By Daniel Galperin (ChE ’18)

On September 2, 2015 the lawsuit between the Board of Trustees (BoT) and the Committee to Save Cooper Union (CSCU) was settled with the issuance of a Consent Decree. Among its many demands and resolutions, the Consent Decree calls for the appointment of an independent Financial Monitor. According to the Consent Decree, the Attorney General was to select the Financial Monitor by December 1, 2015, however to this day Justice Bannon has not signed the Consent Decree, which means no selection can happen.

The independent Financial Monitor would have a duty to analyze and report the state of financial affairs at Cooper, and would also evaluate Cooper’s compliance with the terms of the Consent Decree itself. The independence of the Financial Monitor is understood as the selection of an unbiased reporter who only answers to the mandates of the Consent Decree in analysis of Cooper’s finances. This external oversight is a significant change in the governance at Cooper, as there is now a fiduciary responsibility from all parties to provide a good-faith effort to return Cooper to a full-tuition scholarship model.

“The independence of the Financial Monitor is understood as the selection of an unbiased reporter who only answers to the mandates of the Consent Decree in analysis of Cooper’s finances. “

There is a sentiment that past demands made towards the BoT have sometimes been agreed upon and not carried out fully or effectively. The appointment of a Monitor that can oversee compliance with the Consent Decree allows for the presence of an impartial arbiter that can urge action, justification or change where it is needed and demand it where necessary. Further, the Financial Monitor is given open access to all BoT meetings, including those of the Finance and Business Affairs Committee and Free Education Committee.

The Free Education Committee is another mandate of the Consent Decree and is meant to work with the Financial Monitor in order to decide when financial conditions would allow for a return to a “full tuition scholarship model that maintains Cooper Union’s strong reputation for academic quality.” These committees, along with the Finance and Business Affairs are hopefully steps in the right direction for Cooper, however they only come into effect once the Consent Decree is signed.

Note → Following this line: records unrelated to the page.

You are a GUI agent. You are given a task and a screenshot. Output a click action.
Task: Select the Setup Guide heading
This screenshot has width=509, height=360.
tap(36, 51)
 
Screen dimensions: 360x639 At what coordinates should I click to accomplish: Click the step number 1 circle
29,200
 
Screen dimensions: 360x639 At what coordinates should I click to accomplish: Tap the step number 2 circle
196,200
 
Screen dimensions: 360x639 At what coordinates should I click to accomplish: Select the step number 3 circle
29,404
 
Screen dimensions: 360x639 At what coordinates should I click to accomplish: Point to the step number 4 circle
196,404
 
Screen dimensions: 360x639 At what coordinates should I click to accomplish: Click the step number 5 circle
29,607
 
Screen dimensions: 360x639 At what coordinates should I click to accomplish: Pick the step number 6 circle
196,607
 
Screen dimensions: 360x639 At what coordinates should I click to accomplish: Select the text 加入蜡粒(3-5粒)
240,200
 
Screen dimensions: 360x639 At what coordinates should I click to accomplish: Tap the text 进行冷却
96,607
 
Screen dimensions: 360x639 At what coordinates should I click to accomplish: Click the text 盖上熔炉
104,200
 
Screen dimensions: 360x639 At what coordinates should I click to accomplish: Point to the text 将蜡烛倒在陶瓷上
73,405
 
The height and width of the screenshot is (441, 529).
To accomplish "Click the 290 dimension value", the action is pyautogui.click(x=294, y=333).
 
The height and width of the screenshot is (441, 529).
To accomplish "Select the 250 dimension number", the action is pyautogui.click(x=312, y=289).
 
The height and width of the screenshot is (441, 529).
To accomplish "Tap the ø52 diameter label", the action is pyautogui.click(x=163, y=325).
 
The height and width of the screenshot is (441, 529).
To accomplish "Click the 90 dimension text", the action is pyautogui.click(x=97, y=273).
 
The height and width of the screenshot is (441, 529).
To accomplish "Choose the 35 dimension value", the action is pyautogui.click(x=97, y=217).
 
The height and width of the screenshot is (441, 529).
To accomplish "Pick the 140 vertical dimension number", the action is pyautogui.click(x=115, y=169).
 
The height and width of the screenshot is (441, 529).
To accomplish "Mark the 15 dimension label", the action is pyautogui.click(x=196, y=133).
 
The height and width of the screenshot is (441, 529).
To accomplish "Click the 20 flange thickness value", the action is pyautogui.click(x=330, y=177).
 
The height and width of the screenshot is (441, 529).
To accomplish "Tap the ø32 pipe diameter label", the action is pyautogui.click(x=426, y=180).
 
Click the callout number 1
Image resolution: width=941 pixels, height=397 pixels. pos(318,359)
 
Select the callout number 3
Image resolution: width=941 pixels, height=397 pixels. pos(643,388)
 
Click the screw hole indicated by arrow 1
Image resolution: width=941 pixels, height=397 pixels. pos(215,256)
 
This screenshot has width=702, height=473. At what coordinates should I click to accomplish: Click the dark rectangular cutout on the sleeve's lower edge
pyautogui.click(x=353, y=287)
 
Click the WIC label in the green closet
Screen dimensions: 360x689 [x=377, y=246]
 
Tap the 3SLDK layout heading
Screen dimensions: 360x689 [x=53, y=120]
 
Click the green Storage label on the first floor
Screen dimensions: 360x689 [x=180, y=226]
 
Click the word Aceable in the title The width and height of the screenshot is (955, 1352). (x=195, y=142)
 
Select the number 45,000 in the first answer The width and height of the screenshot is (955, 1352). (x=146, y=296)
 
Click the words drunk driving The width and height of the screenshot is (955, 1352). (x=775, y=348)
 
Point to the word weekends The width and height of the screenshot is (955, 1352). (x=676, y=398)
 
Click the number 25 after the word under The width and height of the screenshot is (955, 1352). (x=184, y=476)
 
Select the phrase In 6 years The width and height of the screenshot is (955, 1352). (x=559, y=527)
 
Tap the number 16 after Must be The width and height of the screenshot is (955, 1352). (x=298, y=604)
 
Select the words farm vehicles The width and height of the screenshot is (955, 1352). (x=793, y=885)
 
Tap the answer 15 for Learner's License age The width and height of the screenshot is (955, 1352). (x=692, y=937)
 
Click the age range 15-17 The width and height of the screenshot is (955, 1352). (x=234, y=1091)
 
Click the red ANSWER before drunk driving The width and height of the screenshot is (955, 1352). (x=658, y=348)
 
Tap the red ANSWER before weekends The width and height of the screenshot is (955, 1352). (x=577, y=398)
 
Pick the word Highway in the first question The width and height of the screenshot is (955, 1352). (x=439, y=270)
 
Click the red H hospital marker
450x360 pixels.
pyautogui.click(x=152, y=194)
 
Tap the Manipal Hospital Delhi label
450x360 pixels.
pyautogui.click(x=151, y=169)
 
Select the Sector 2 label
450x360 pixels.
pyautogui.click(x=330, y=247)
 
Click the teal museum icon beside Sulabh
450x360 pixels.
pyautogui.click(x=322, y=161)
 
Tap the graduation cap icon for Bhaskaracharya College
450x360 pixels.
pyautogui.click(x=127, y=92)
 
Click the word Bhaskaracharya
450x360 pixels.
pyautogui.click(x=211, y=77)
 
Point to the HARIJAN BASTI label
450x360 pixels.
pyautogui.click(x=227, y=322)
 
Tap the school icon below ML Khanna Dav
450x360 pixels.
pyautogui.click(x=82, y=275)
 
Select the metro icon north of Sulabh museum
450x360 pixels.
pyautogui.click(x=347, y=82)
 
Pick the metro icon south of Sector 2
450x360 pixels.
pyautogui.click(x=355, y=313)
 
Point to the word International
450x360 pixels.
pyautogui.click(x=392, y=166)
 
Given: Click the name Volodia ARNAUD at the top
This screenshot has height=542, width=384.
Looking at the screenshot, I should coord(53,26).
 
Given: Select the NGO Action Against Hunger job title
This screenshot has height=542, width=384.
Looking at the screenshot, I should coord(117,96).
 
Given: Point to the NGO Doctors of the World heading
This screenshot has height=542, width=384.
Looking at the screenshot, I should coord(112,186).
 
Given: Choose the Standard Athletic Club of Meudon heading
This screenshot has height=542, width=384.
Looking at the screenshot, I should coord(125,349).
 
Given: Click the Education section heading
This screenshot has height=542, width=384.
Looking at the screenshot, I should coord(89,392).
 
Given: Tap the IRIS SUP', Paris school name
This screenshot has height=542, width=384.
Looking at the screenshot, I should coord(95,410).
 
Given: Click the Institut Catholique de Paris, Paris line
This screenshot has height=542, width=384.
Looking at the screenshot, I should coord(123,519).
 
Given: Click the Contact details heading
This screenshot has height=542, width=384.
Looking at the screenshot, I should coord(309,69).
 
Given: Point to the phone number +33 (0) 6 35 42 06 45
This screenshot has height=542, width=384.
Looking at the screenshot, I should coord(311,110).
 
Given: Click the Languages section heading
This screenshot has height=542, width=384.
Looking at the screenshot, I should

Moreover, the Financial Monitor is expected to “report annually, beginning on February 15, 2016”. These reports would be made public on the Cooper website and would outline the financial conditions at Cooper as well as the extent of compliance of the BoT with the Consent Decree. More specifically, it would state whether or not the Financial Monitor believes that the board’s actions were made in the best interests of Cooper. There would also be an analysis of the feasibility of the Free Education Committee’s plan to return Cooper to a full-tuition scholarship model. Appointing a Financial Monitor on December 1st would have allowed for two and a half months to prepare for such a report. Delaying the process of selection of the Financial Monitor allows for even less time to prepare a first annual report, which would likely push back the entire timeline at a very critical junction for Cooper.

Most of the community is aligned in the belief that this is a period in Cooper history where it is simply not possible to delay critical evaluation of finances any further for fear of financial insolvency. Hopefully the Consent Decree is signed post-haste so that coordinated and deliberate efforts can be made to rescuing Cooper from financial turmoil.